Thanks for the info,

((&->

QuasiCodo · June 10, 2011, 8:13pm

On 6/10/2011 5:32 PM, Jake Oshins wrote:

It’s not an error when the BIOS says nothing about NUMA node of I/O
devices. Many of your replies (quoted below) imply that you think that
all I/O devices have a “home node.” That’s not true in the vast majority
of machines, even those that exhibit a large NUMA ratio. You’re using
processor metrics and assuming that they apply to I/O.

The machine on which I am working was in the past correctly reporting
the NUMA node correctly. Then all of a sudden it stopped. I was just
trying to figure out what changed. So this is the reason my previous
posts are implying something is wrong.

But, yes, I agree that it not an error if a device has not been assigned
a NUMA node.

Thx,

((&->

QuasiCodo · June 10, 2011, 8:26pm

Very interesting …

I just removed my 1394 card from the system and put another one of our
devices in its place and all of a sudden IoGetDeviceNumaNode() started
working again.

It can’t be as simple as turning off the debugger, can it?

Or perhaps the 1394 card was somehow interfering with the BIOS in
respect to NUMA.

Thanks for all the help!

((&->

Jake_Oshins · June 10, 2011, 10:46pm

Any PCI device (USB, 1394 or future “other”) in use as a debugger transport
changes the way plug and play works. I wish it weren’t so. (And I doubt
that’s what’s causing your problem, though it could be. Send me mail
privately so I can see if I can replicate your issue.)
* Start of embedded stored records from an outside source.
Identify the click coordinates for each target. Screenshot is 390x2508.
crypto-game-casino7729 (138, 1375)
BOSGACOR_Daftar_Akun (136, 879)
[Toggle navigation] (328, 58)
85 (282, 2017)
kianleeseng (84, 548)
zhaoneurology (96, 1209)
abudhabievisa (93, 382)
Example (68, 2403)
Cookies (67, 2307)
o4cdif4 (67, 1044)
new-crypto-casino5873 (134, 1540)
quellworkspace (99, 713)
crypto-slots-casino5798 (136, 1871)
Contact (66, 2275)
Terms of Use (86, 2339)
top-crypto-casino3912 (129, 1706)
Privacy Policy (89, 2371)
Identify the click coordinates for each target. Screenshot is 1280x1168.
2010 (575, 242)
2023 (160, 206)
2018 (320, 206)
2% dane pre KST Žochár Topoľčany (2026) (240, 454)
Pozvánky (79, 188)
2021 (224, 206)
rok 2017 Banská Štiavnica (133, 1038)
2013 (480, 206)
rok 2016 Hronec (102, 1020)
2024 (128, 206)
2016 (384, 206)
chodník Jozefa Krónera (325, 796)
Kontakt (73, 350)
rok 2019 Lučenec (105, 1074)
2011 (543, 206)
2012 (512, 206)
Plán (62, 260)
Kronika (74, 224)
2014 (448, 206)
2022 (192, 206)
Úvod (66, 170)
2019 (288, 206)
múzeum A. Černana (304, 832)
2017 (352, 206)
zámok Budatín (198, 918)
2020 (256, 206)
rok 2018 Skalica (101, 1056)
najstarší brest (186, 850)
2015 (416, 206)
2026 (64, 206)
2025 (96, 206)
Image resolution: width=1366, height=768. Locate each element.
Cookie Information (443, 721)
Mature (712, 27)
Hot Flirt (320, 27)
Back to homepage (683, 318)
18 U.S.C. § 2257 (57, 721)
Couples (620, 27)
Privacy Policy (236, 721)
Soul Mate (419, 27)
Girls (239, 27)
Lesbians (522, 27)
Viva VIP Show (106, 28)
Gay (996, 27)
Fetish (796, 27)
When I originally coded the parts of the HAL that set up a PCI device as the
debugger, I tried very hard to make sure that it never perturbed PnP,
preferring to fail instead. This worked just fine until serial ports
started disappearing and people really needed the debugger to work through
some other means. So the people who came after me changed the code to be
less timid and more likely to result in a working debugger. The side effect
is that PnP will often think that the BIOS set something up that was really
configured by the debugger. This can have odd ramifications all through the
PnP subsystem.

UARTs may have been slow, but they never had much of an effect on the rest
of the system.

Jake Oshins
Hyper-V I/O Architect
Windows Kernel Group

This post implies no warranties and confers no rights.

“QuasiCodo” wrote in message news:xxxxx@ntdev…

Very interesting …

I just removed my 1394 card from the system and put another one of our
devices in its place and all of a sudden IoGetDeviceNumaNode() started
working again.

It can’t be as simple as turning off the debugger, can it?

Or perhaps the 1394 card was somehow interfering with the BIOS in
respect to NUMA.

Thanks for all the help!

((&->

QuasiCodo · June 16, 2011, 1:00pm

Jake:

I tried to send you an e-mail to your Microsoft e-mail address, but it
bounced, so I’ll include my comments here.

The BIOS was 3 months out of date, so I updated it and the problem went
away. I then put the 1394 card back into the system and
IoGetDeviceNumaNode() works, so I think it was a flaky BIOS issue.

Thanks for the info.

((&->